§ INSTRUCTIONS TO FOLLOW:
Copy the entries below, starting at the line that contains "Viewport: 673px width, 492px" and stopping after the line that contains "will click(x=220, y=407).". Change "yellow" to "orange" and leave everything else unchanged.

§ INFORMATION GIVEN:
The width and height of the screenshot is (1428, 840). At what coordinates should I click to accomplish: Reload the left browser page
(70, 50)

--

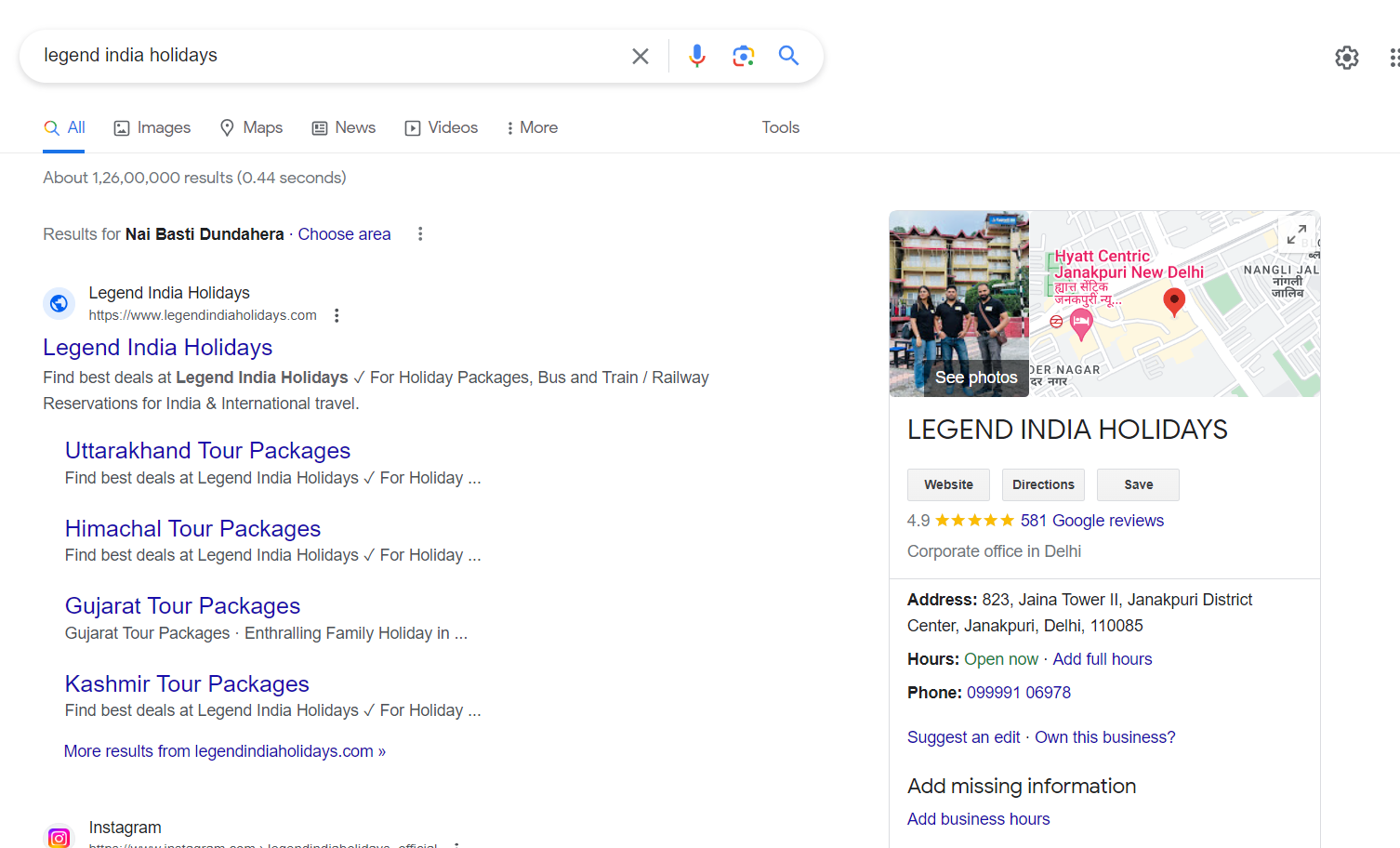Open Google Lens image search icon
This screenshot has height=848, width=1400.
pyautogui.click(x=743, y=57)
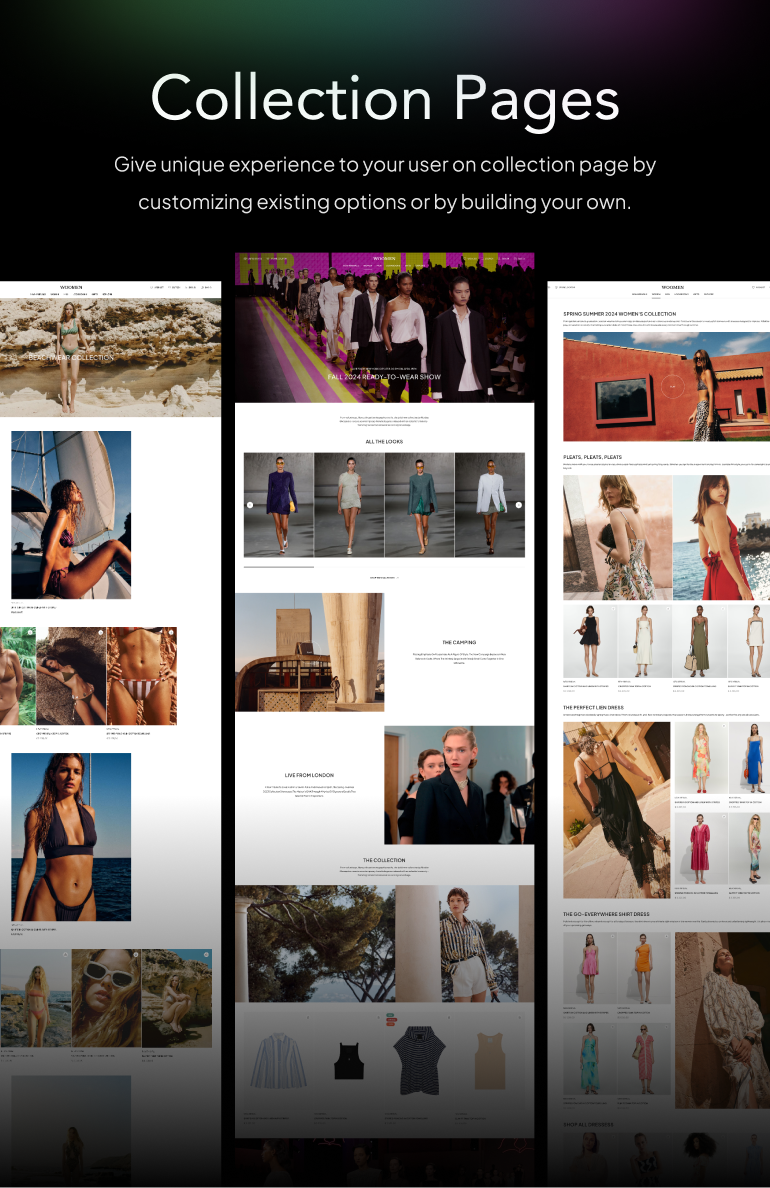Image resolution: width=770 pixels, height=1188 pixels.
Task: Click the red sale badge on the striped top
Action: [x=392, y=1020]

==

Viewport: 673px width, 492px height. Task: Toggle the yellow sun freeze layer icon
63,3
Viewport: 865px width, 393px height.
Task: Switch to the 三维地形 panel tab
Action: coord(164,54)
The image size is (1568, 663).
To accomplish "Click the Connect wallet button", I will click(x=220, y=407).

§ OUTPUT BELOW:
Viewport: 673px width, 492px height. Task: Toggle the orange sun freeze layer icon
63,3
Viewport: 865px width, 393px height.
Task: Switch to the 三维地形 panel tab
Action: coord(164,54)
The image size is (1568, 663).
To accomplish "Click the Connect wallet button", I will click(x=220, y=407).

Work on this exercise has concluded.